Docstring extraction understands language-specific conventions:
| Language | Convention |
|---|---|
| Python | """...""" triple-quoted string immediately after def/class |
| Rust | /// or //! doc comments above item |
| JavaScript/TypeScript | /** ... */ JSDoc block above function |
| Java | /** ... */ Javadoc block above method/class |
| Ruby | # ... lines immediately above def/class |
| Go | // FuncName ... comment block above func |
| Elixir | @doc "..." or @moduledoc "..." |
symbols - All Identifiers¶
A deduplicated list of all identifiers referenced in the file, useful for search indexing.
diagnostics - Syntax Errors¶
Tree-sitter produces partial trees for malformed code, marking error nodes. diagnostics surfaces these:
for error in result["diagnostics"]:
print(error["message"]) # "Unexpected token"
print(error["start_line"])
print(error["start_col"])
!!! Tip A non-empty diagnostics list does not mean the file is unparsable — tree-sitter recovers and continues. Use it to detect broken syntax rather than to gate parsing.
chunks - Syntax-Aware Splits¶
When chunk_max_size > 0, the chunks field contains the file split into byte-budget segments. See Chunking for LLMs for full documentation.
for chunk in result["chunks"]:
print(chunk["content"]) # the source code text
print(chunk["start_byte"]) # start byte offset
print(chunk["end_byte"]) # end byte offset
print(chunk["start_line"]) # first line of chunk
print(chunk["end_line"]) # last line of chunk
print(chunk["node_types"]) # ["function_definition", "class_definition"]
metrics - File-Level Statistics¶
Basic metrics about the file:
m = result["metrics"]
print(m["total_lines"]) # 120
print(m["code_lines"]) # 95 (non-blank, non-comment lines)
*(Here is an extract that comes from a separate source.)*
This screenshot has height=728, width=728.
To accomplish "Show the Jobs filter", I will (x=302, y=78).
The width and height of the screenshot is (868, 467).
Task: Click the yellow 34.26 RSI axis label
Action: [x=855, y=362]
print(m["comment_lines"]) # 18
print(m["blank_lines"]) # 7
print(m["max_depth"]) # maximum nesting depth of the syntax tree
Full Example¶
from tree_sitter_language_pack import process, ProcessConfig
source = '''
import os
from pathlib import Path
from typing import Optional
def read_file(path: str, encoding: str = "utf-8") -> Optional[str]:
"""Read and return the contents of a file.
Args:
path: Path to the file to read.
encoding: File encoding. Defaults to utf-8.
Returns:
File contents, or None if the file doesn't exist.
"""
p = Path(path)
if not p.exists():
return None
return p.read_text(encoding=encoding)
class FileCache:
"""In-memory cache for file contents."""
def __init__(self, root: str):
self._root = root
self._cache: dict[str, str] = {}
def get(self, name: str) -> Optional[str]:
if name not in self._cache:
self._cache[name] = read_file(os.path.join(self._root, name))
return self._cache[name]
'''
config = ProcessConfig(
language="python",
structure=True,
imports=True,
docstrings=True,
comments=True,
diagnostics=True,
)
result = process(source, config)
# Structure
for item in result["structure"]:
print(f"{item['kind']:12} {item['name']:20} lines {item['start_line']}-{item['end_line']}")
# Output:
# function read_file lines 6-20
# class FileCache lines 22-33
# method __init__ lines 26-28
# method get lines 30-33
# Imports
for imp in result["imports"]:
names = ", ".join(imp["names"]) or "*"
print(f"from {imp['source']} import {names}")
# Output:
# from os import *
# from pathlib import Path
# from typing import Optional
# Docstrings
func = result["structure"][0]
print(f"\n{func['name']} docstring:\n{func['docstring']}")
# Metrics
m = result["metrics"]
print(f"\nLines: {m['total_lines']} total, {m['code_lines']} code, {m['comment_lines']} comments")
Custom Queries¶
Custom query extraction helpers are not part of the v1.6.2 public API. In Rust, call get_parser() and use the tree-sitter query APIs directly when the built-in process() fields are not enough.